Mark Gold mgold at max.tiac.net
Tue Jul 11 23:21:56 EST 1995


: From: didier at eng.umd.edu (Didier A. Depireux)
: Newsgroups: bionet.neuroscience
: Subject: Re: Betty Martini and Aspartame
: Date: 11 Jul 1995 13:02:54 GMT
:
: I think we are supposed to accept that the nasty side-effects of Aspartame
: have been shown beyond reasonable doubt. Witness the last two papers

Didier,

I would be happy if people look at the issues rather than accepting 
"information" provided in industry researcher "reviews" such as that
done by Lajtha.

: I could find that contain the words 'Aspartame' and 'Seizures' in a
: database:
: 
: AUTHOR(s):       Camfield, P.R. Camfield, C.S. Dooley, J.M.  
: TITLE(s):        Aspartame exacerbates EEG spike-wave discharge in children
:                    with generalized absence epilepsy: A double-blind
:                    controlled study.
:            In:   Neurology.
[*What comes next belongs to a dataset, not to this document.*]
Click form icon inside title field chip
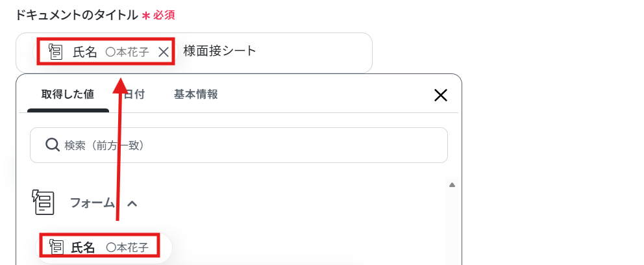644x265 pixels. pos(55,52)
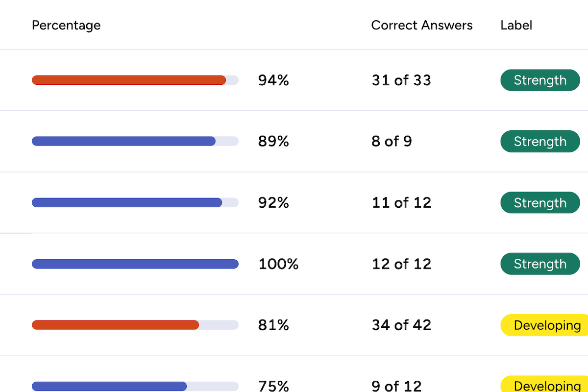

MAY 01 1992 v 42 n 5 p 1000  
: 
: AUTHOR(s):       Shaywitz, B. A. Anderson, G. M. Novotny, E. J.  
: TITLE(s):        Aspartame Has No Effect of Seizures or Epileptiform
:                    Discharges in Epileptic Children.
:            In:   Annals of neurology. JAN 01 1994 v 35 n 1 p 98  
:
: The difference is that the first paper is truthful, the second is part of a 
: massive government cover-up. Or something;-)
: (More seriously, these papers might be addressing the same question using 
: different methodologies.

To call what NutraSweet does in studies a "methodology" is a serious 
twisting of the English language.  A selection of flaws:

1.  Only 10 subjects were used.  Hardy enough for statistical 
    significance.

2.  Nine of the ten subjects were *on medication to control seizures* 
    while the experiment was conducted.

3.  Aspartame was administered in capsules, which has been known for 
    years to significantly reduced the plasma phenylalanine and aspartic
    acid spikes.

4.  A dose of much less than the FDA's Allowable Daily Intake was 
    used.

5.  The capsules were administered near mealtime which would further 
    reduce the spikes in the amino acids (and especially lower the 
    phenylalanine/LNAA ratios) and reduce chronic toxicity from methanol.

6.  Fresh aspartame was used.  This differs significantly from 
    aspartame found in real-world products.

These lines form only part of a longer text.